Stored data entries

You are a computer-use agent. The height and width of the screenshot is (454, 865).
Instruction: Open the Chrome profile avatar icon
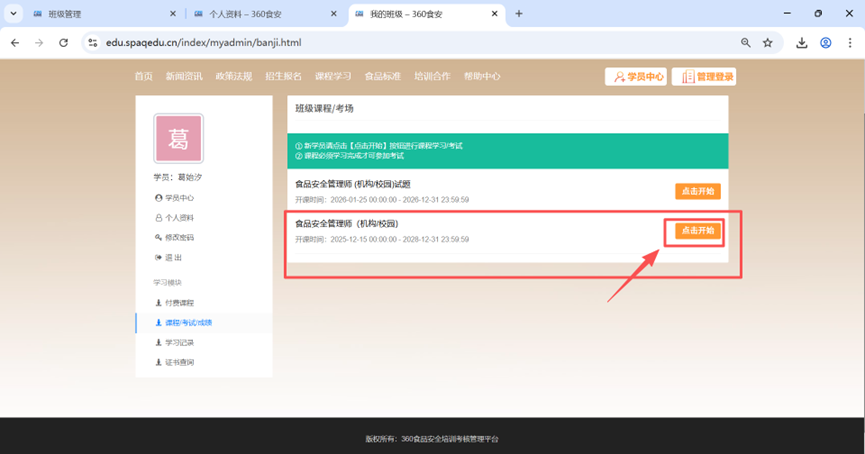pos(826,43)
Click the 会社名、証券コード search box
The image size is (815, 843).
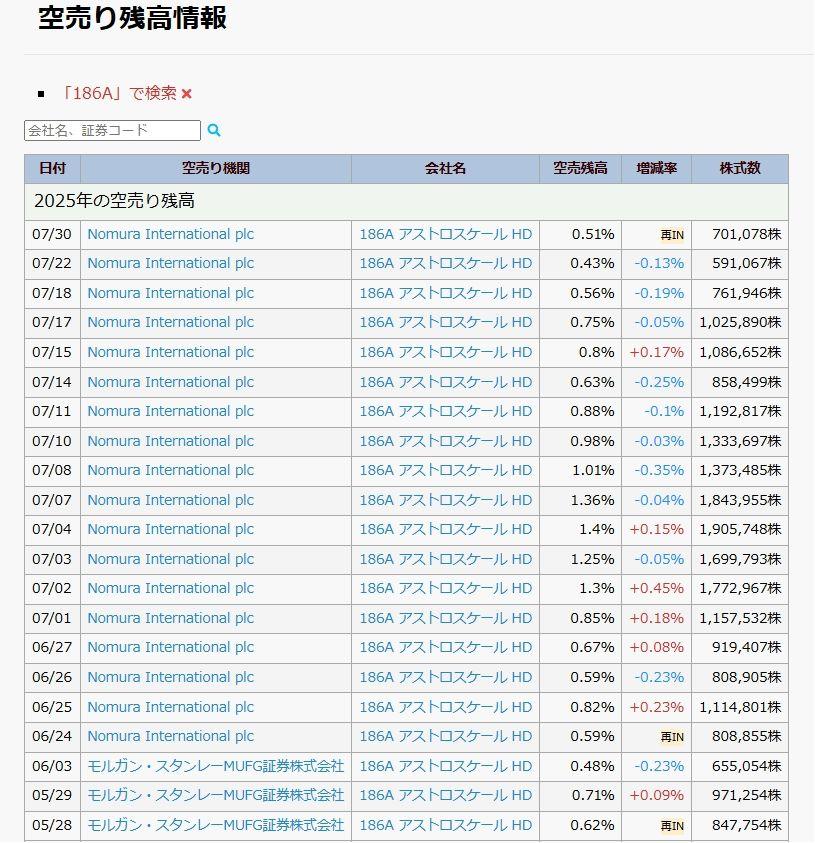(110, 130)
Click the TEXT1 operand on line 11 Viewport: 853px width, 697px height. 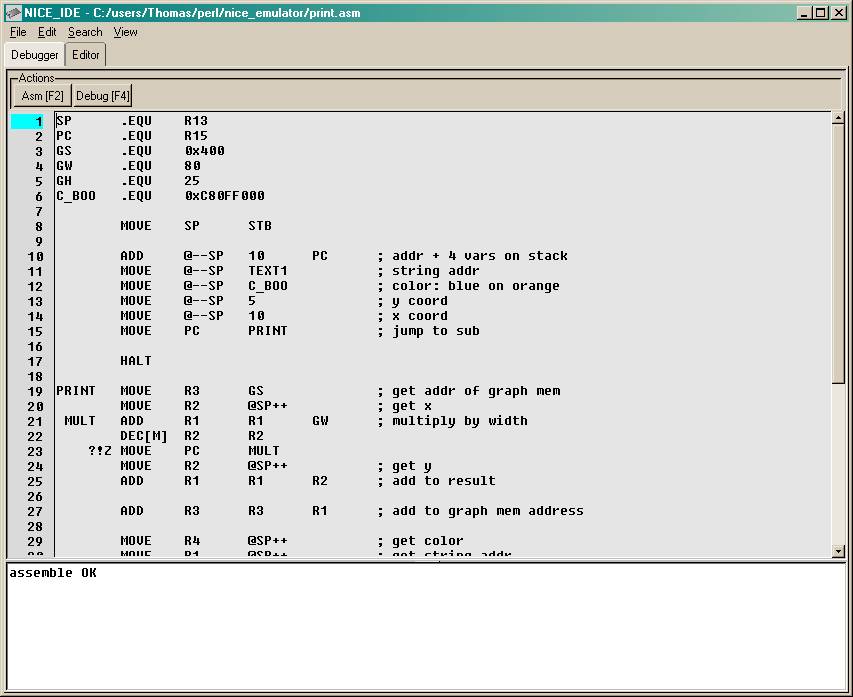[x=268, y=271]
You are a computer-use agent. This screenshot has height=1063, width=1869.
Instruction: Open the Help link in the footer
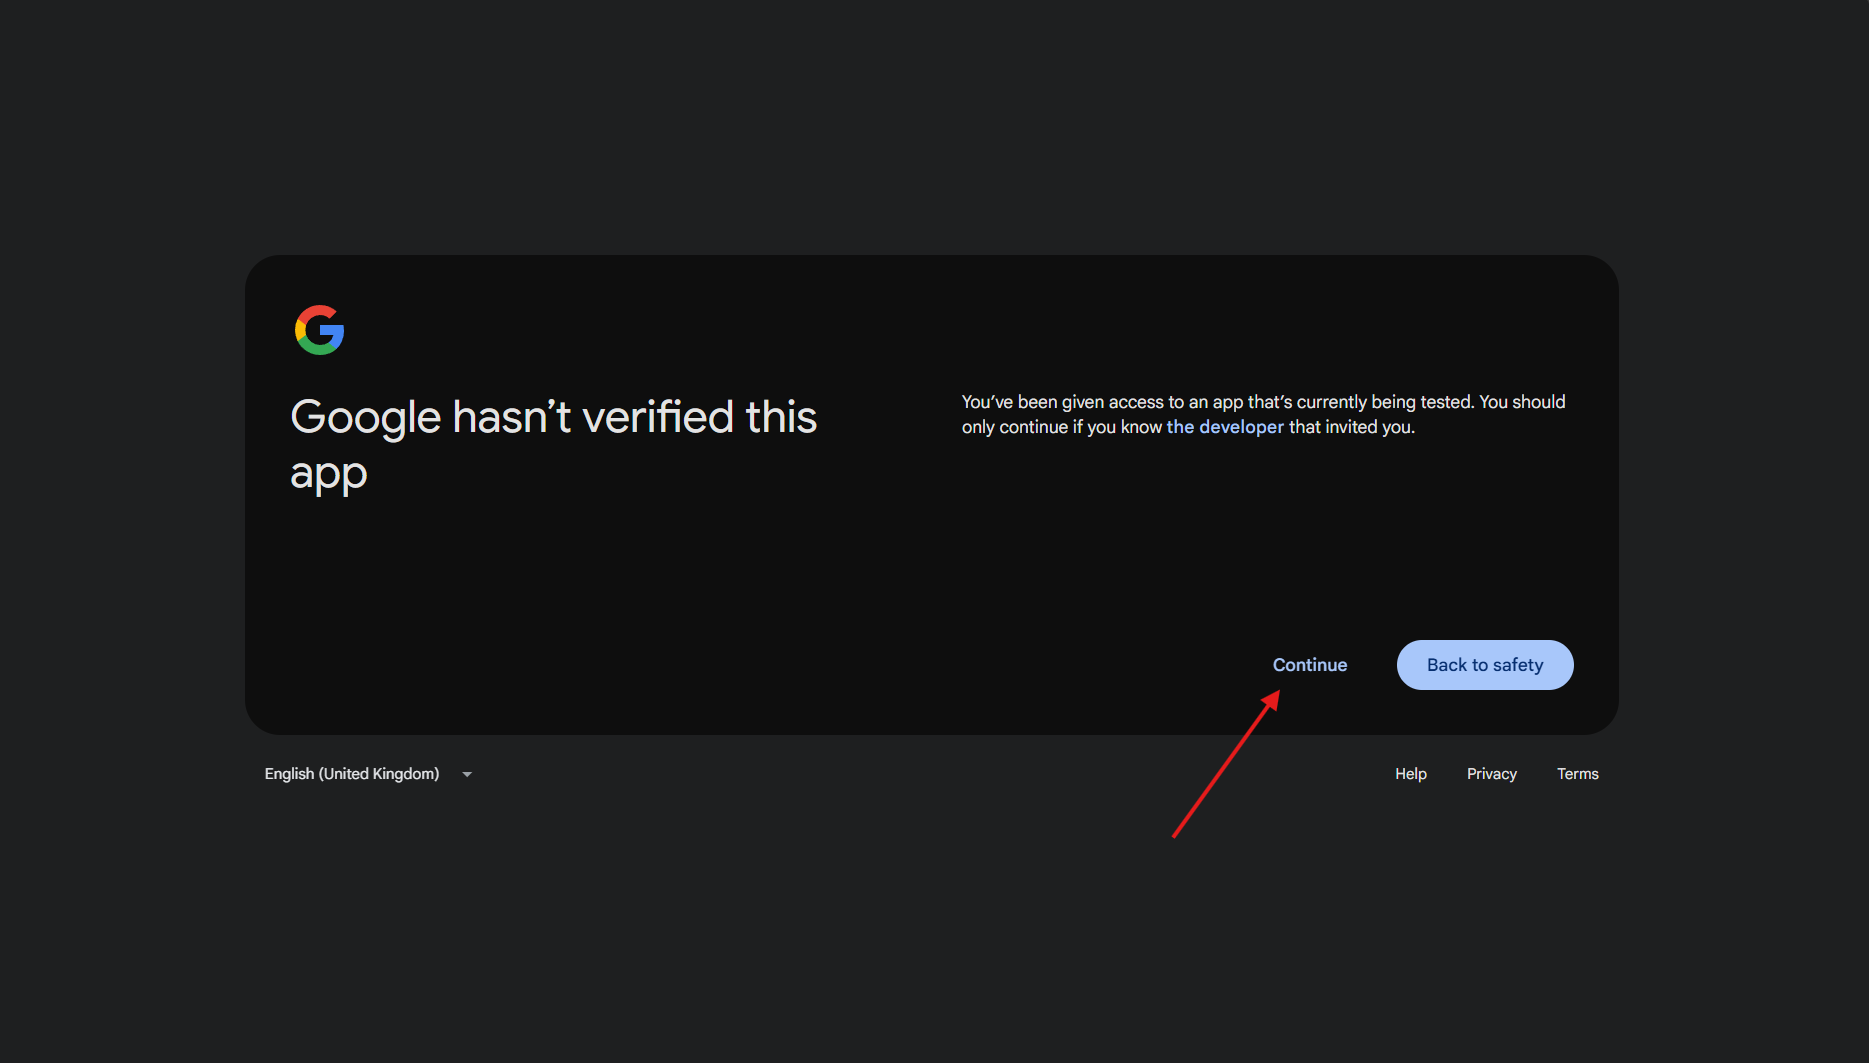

(Required work)
Copy out only the lines beginning at the line with "You are a computer-use agent. This" and ending at the last line of the entries. Keep them exact; drop pictures.

(Output of the task)
You are a computer-use agent. This screenshot has height=1063, width=1869.
Instruction: Open the Help link in the footer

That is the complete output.